| Your task |
Reproduce exactly the lines from the one containing "[Show products in Cart] (231, 42)" through the end of the listing, minus the pictures.

| Dataset content |

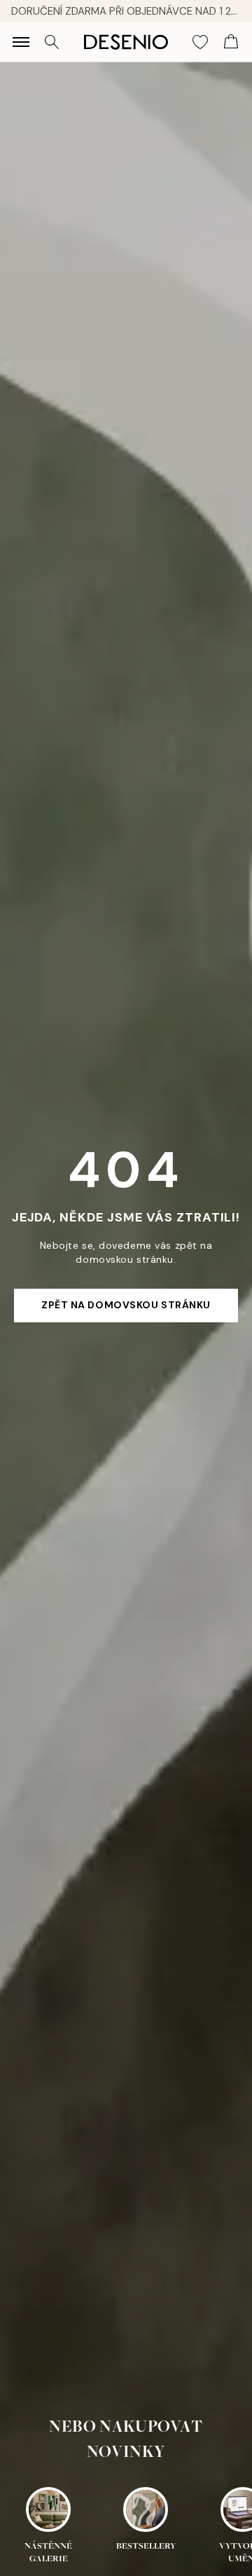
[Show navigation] (21, 42)
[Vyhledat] (51, 42)
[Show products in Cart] (231, 42)
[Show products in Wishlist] (200, 42)
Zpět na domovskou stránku (126, 1305)
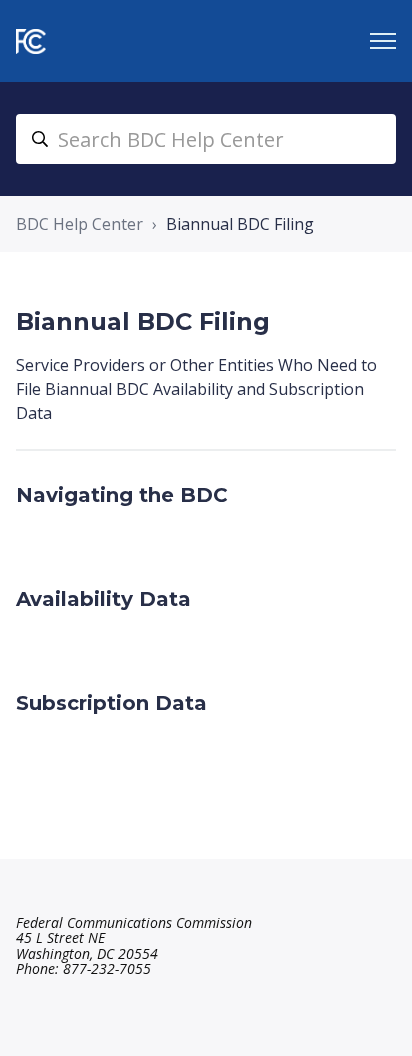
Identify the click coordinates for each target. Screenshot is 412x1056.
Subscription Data (111, 703)
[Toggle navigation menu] (383, 41)
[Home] (31, 41)
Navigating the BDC (122, 495)
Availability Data (103, 599)
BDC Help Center (79, 224)
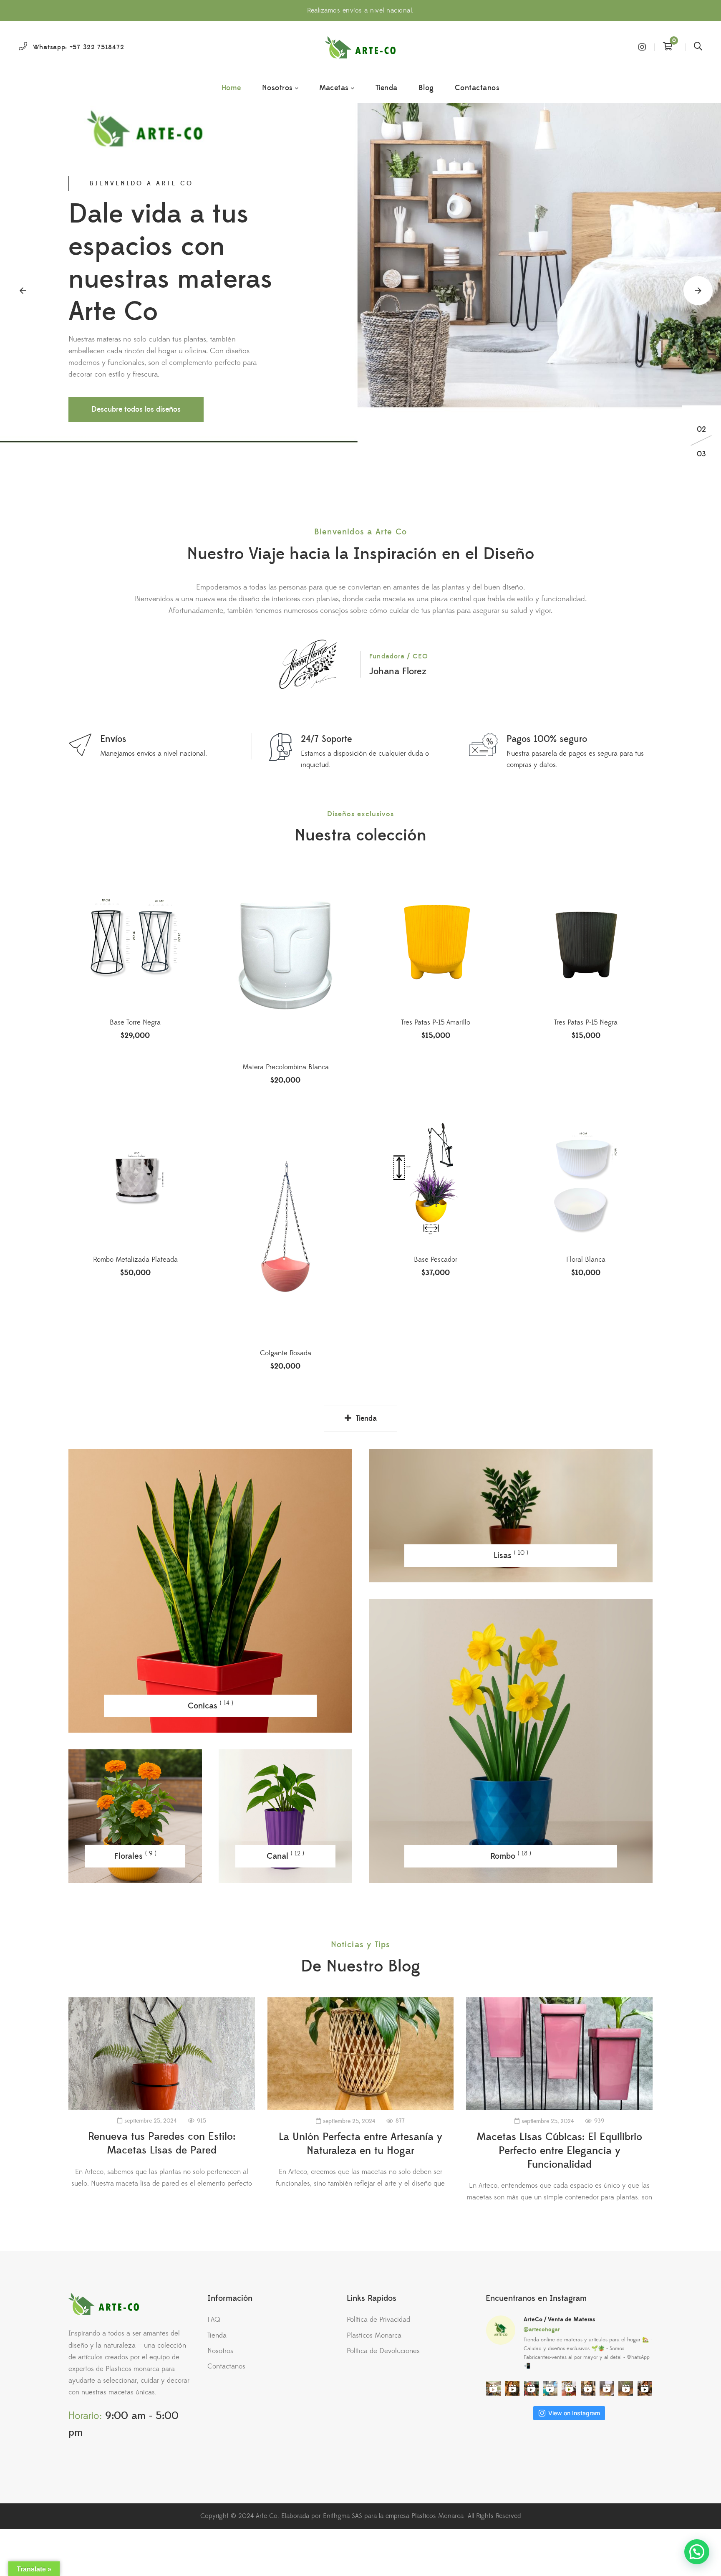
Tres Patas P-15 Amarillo (435, 1022)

| Output for this task |
[Show products in Cart] (231, 42)
[Show products in Wishlist] (200, 42)
Zpět na domovskou stránku (126, 1305)
Identify the click coordinates for each target. Screenshot is 412x1056.
Subscription Data (111, 703)
[Toggle navigation menu] (383, 41)
[Home] (31, 41)
Navigating the BDC (122, 495)
Availability Data (103, 599)
BDC Help Center (79, 224)
Tres Patas P-15 Amarillo (435, 1022)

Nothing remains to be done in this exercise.